**** EXERCISE MATERIALS ****

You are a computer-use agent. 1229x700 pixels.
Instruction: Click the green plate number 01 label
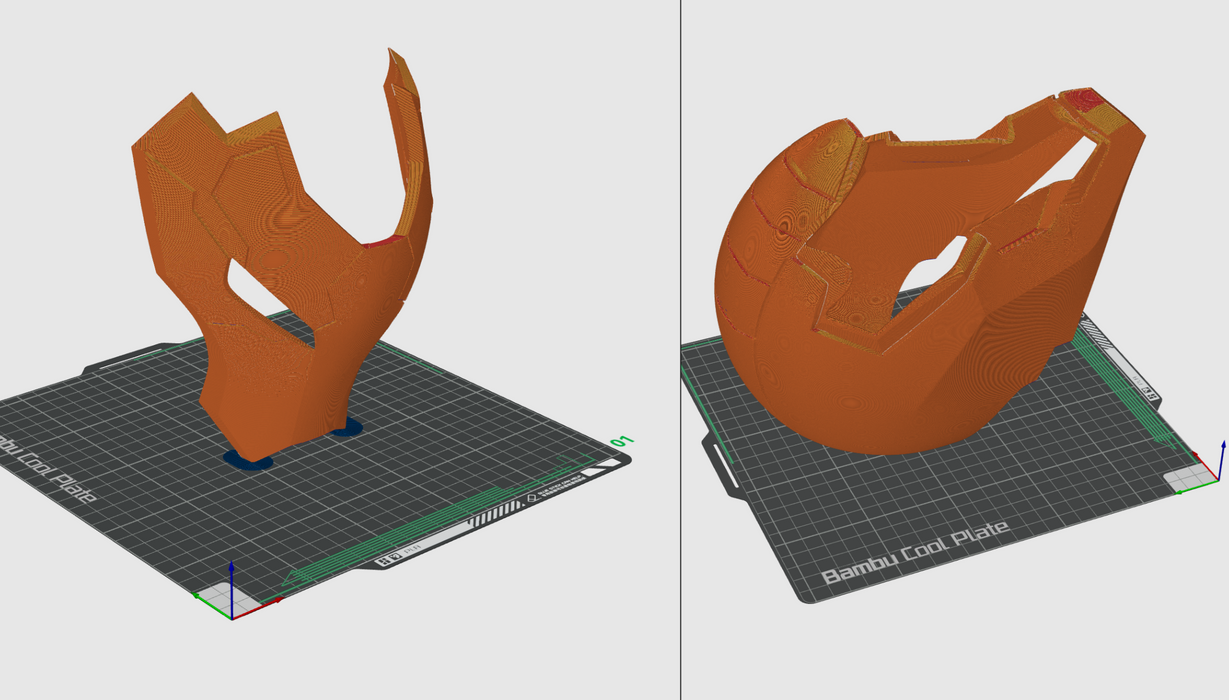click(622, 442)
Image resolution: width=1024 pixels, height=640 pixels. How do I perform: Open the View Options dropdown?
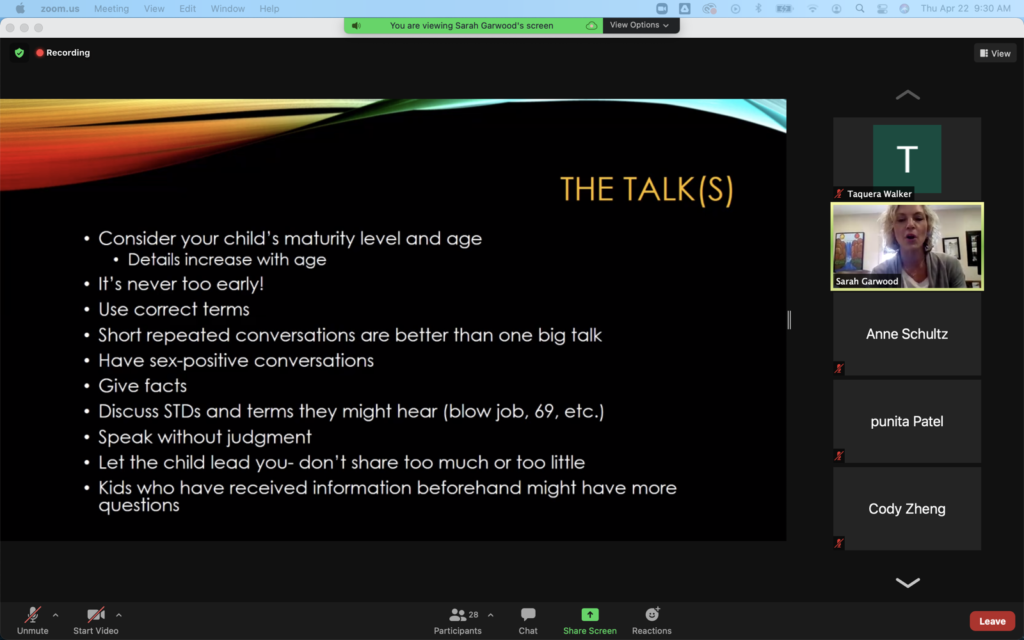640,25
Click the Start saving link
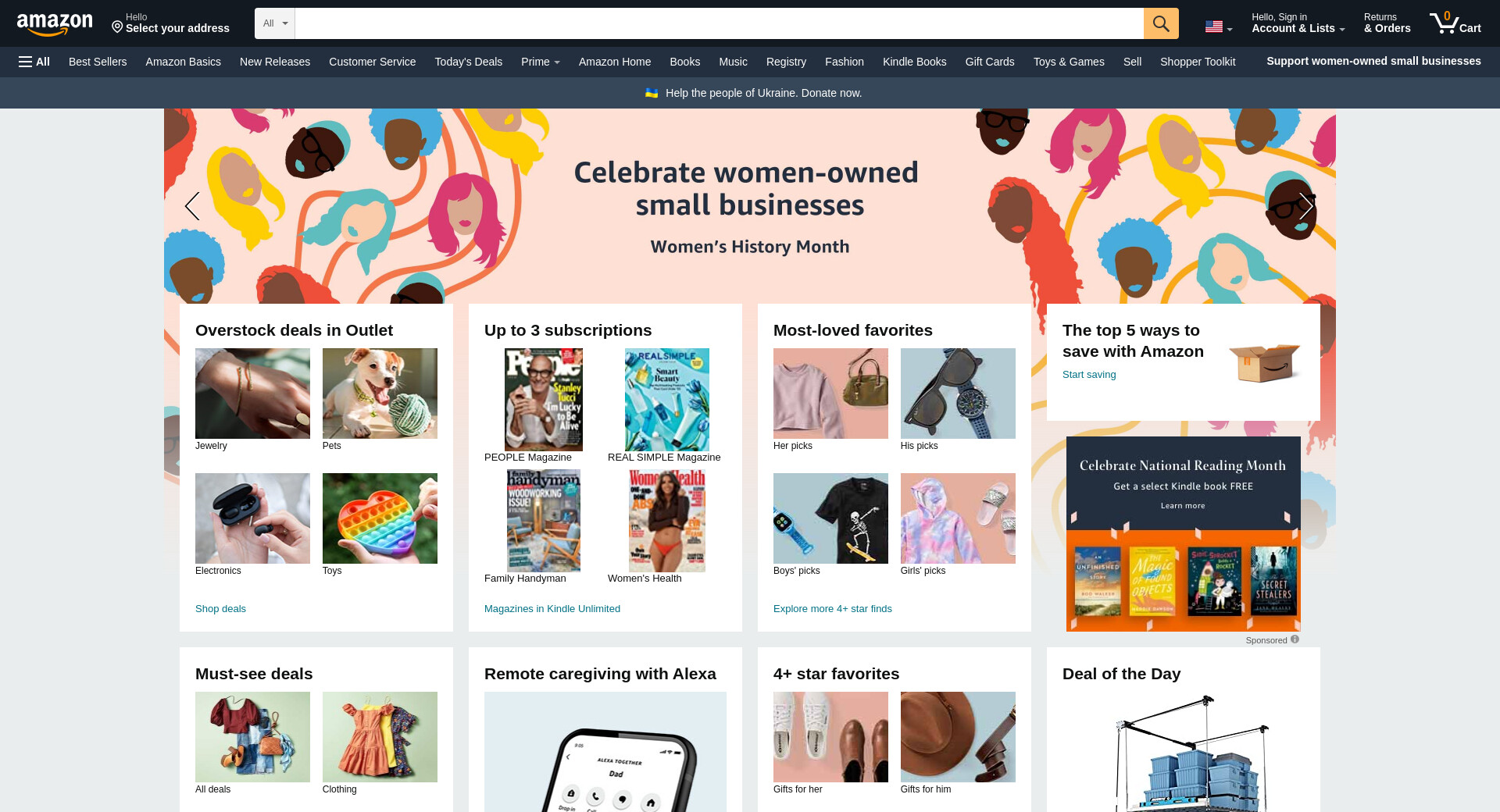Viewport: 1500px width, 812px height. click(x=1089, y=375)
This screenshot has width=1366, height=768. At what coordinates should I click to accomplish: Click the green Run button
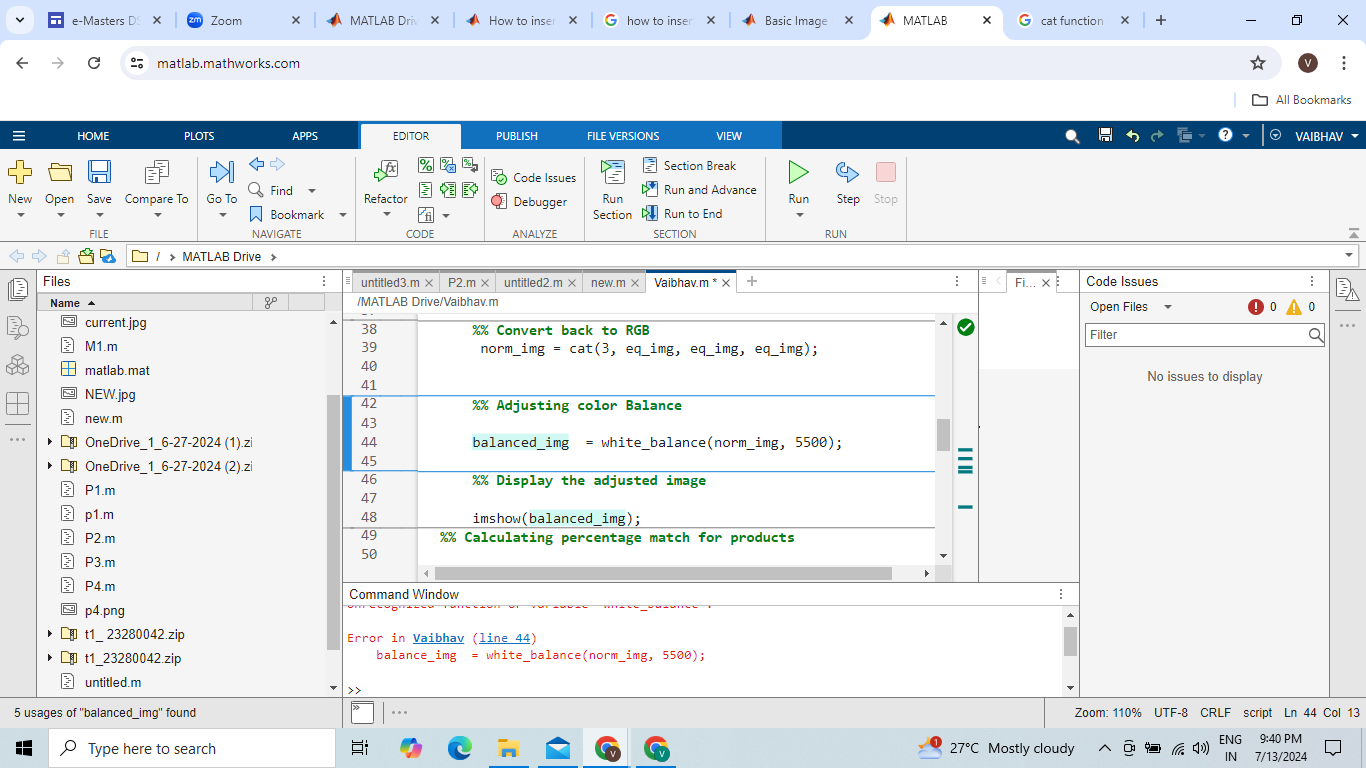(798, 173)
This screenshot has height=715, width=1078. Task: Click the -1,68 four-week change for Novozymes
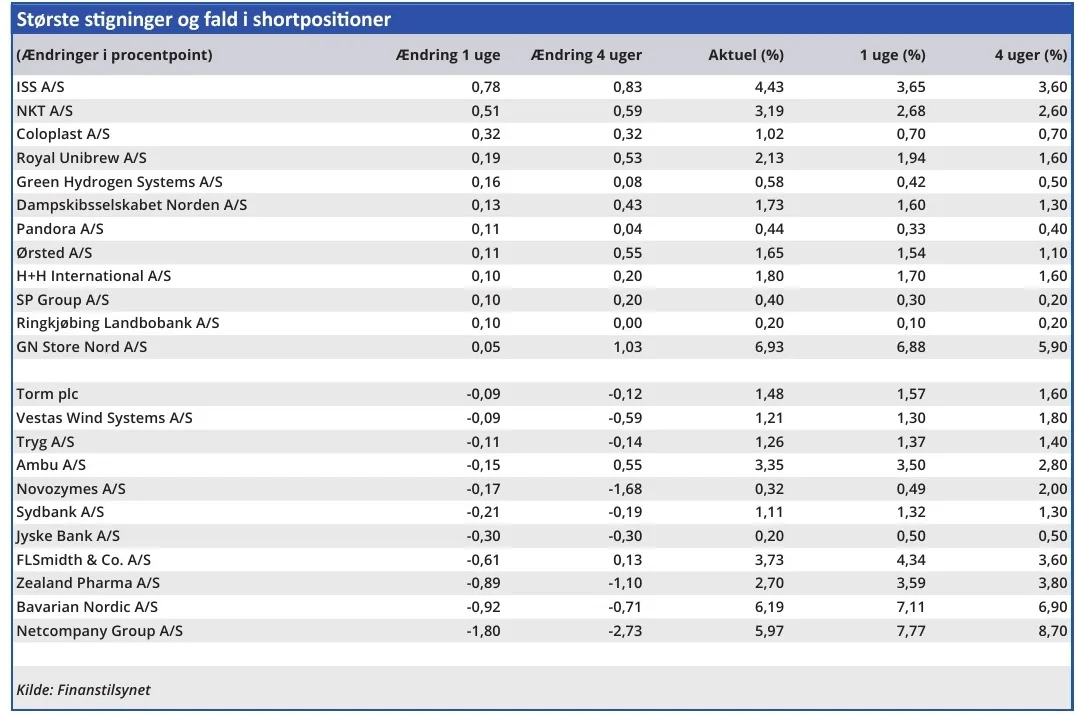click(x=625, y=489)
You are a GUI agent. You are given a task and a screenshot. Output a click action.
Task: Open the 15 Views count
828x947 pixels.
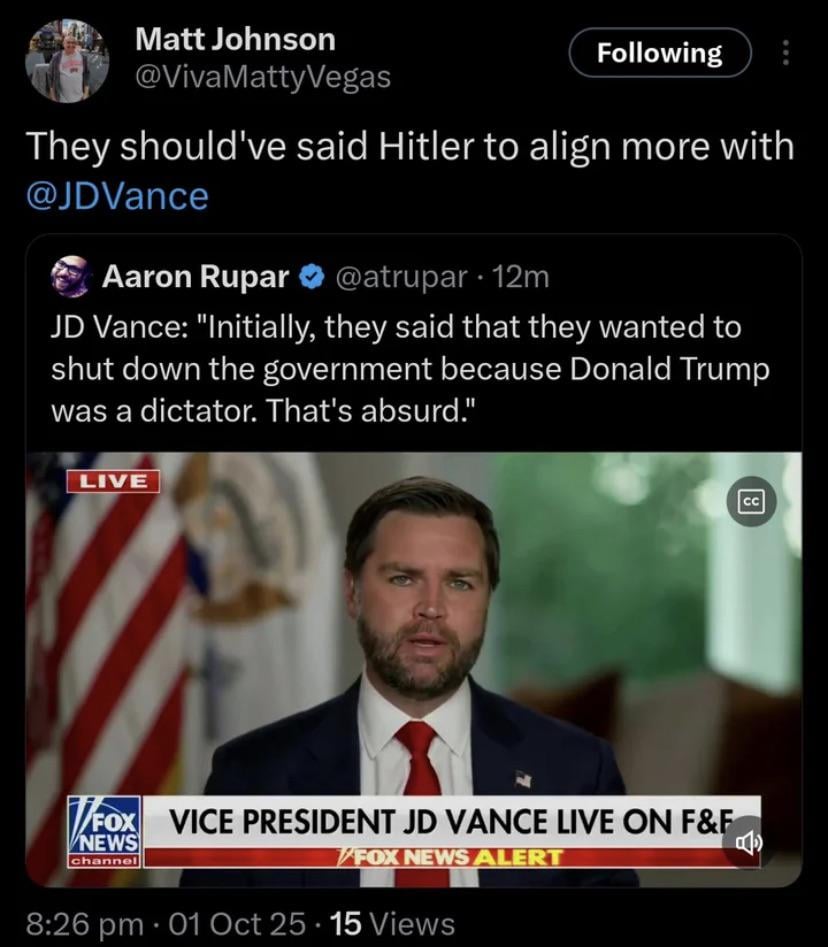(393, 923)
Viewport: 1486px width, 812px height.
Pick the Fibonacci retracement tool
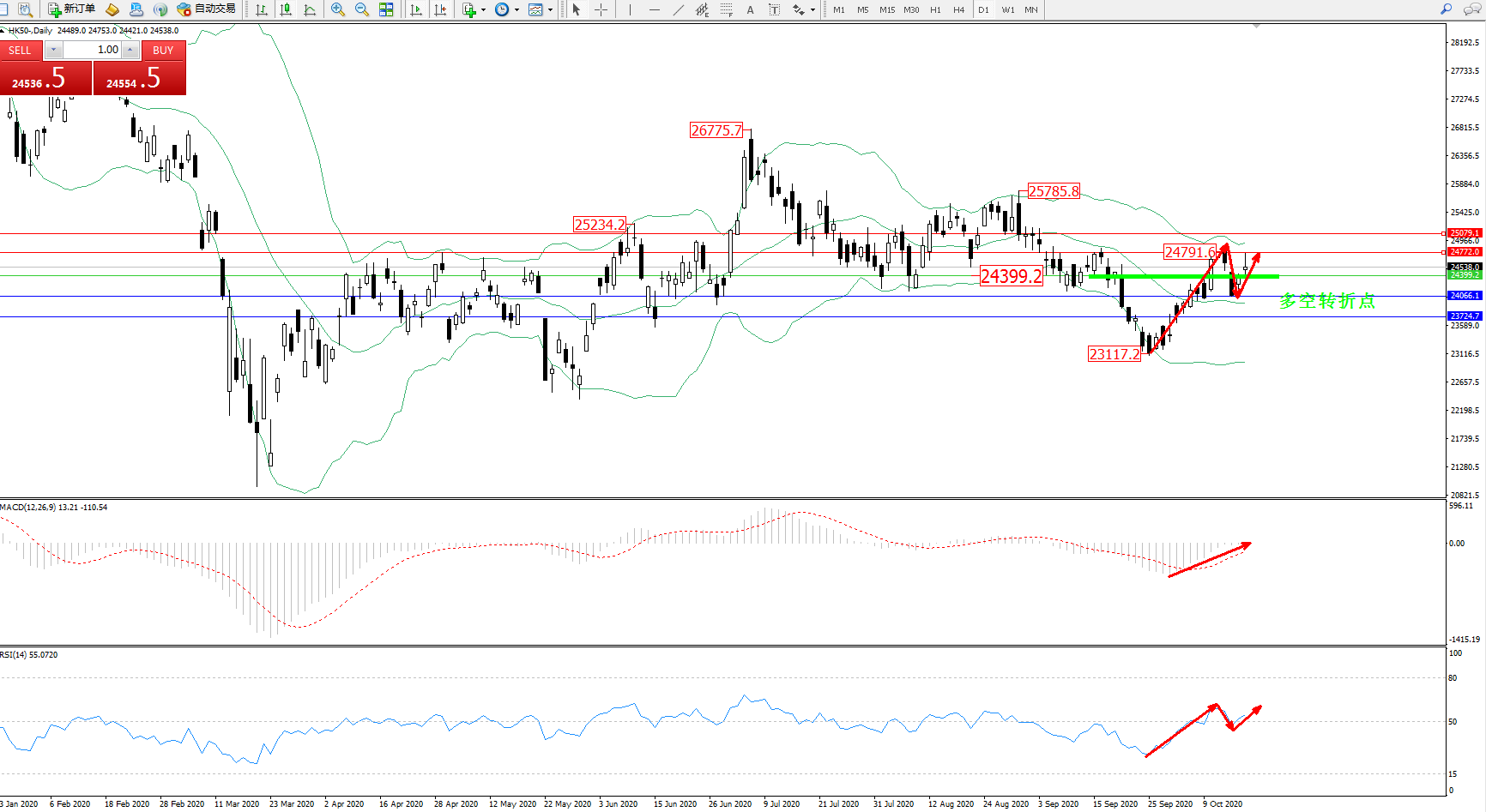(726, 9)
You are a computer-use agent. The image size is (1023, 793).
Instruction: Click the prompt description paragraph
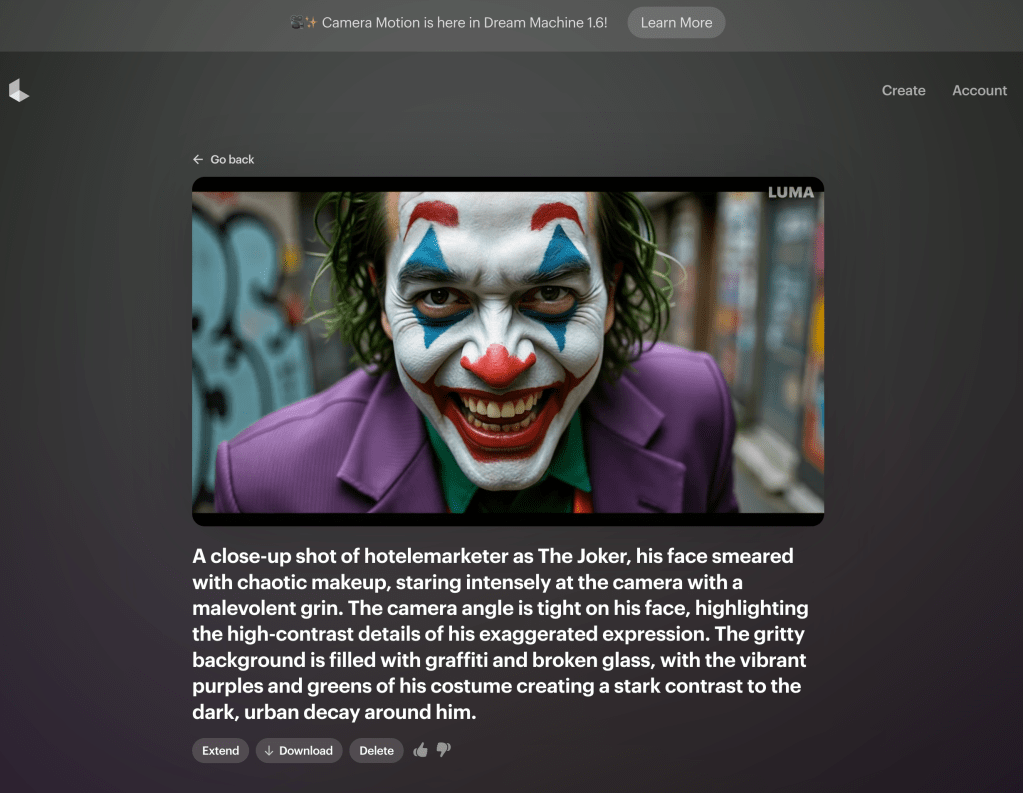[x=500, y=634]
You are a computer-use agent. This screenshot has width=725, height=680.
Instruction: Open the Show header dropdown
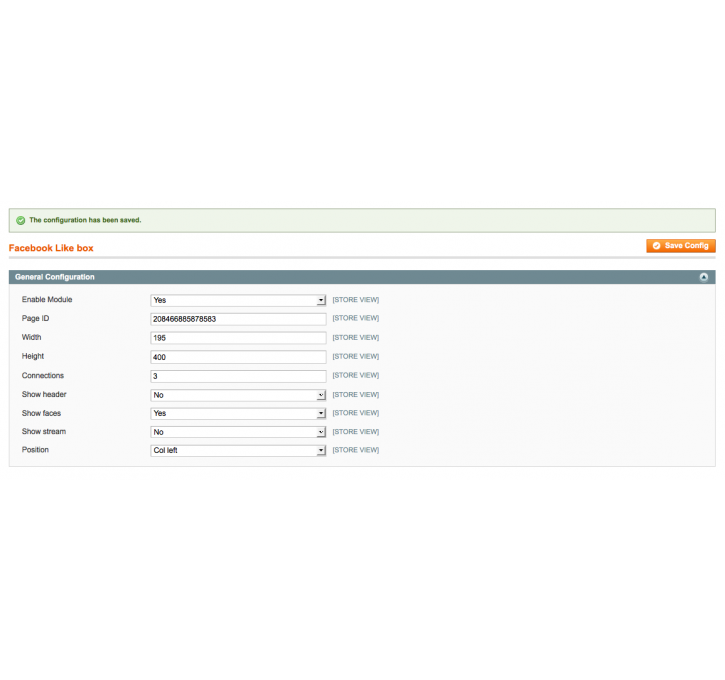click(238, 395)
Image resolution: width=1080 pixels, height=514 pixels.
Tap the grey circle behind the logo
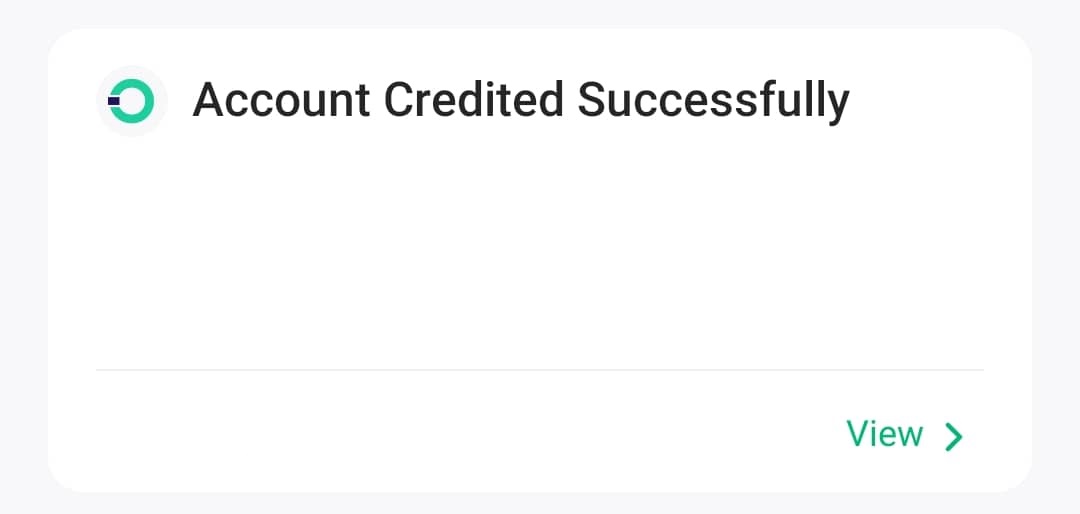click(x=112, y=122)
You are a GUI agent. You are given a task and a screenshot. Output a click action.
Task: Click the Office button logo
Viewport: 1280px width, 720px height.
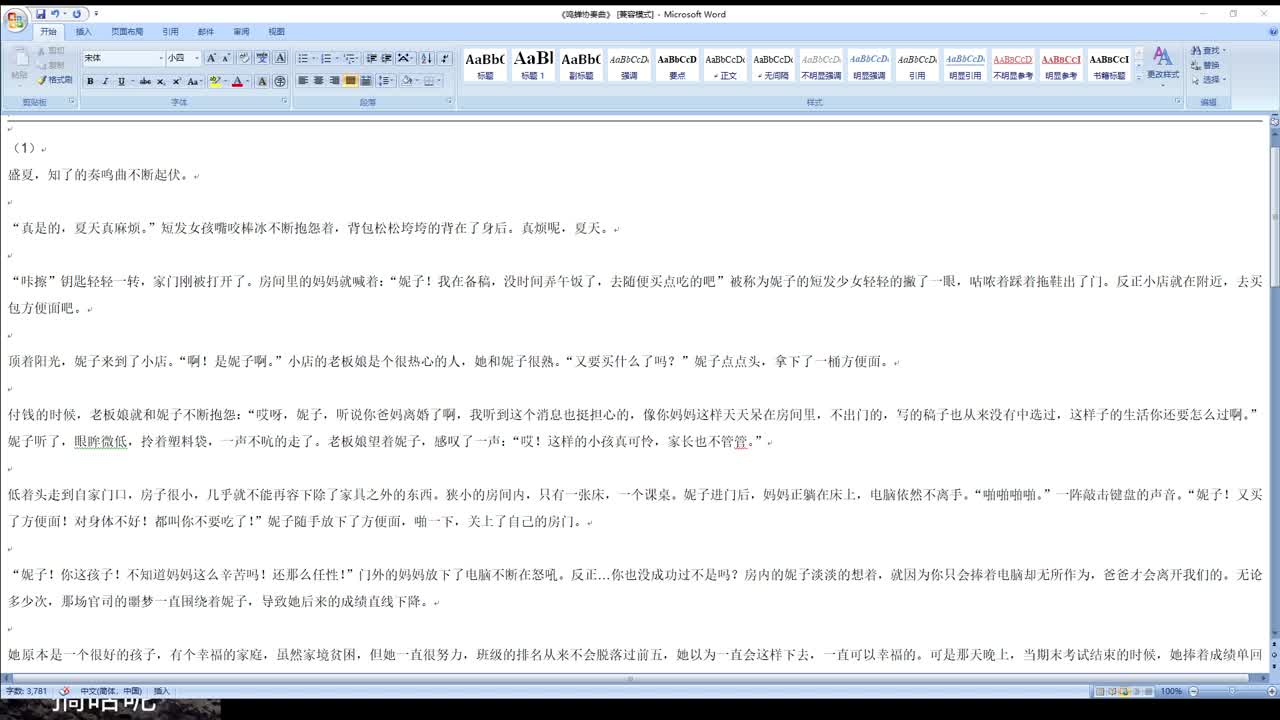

****

**WHAT TO PRODUCE:**
Your task is to copy every line in the entries that holds the string "agent".

**SOLUTION TO THE PROBLEM:**
You are a computer-use agent. 1229x700 pixels.
You are a GUI agent. You are given a task and a screenshot. Output a click action.
You are a computer-use agent. The image size is (1023, 793).
You are a computer-use agent. This screenshot has width=725, height=680.
You are a GUI agent. You are given a task and a screenshot. Output a click action.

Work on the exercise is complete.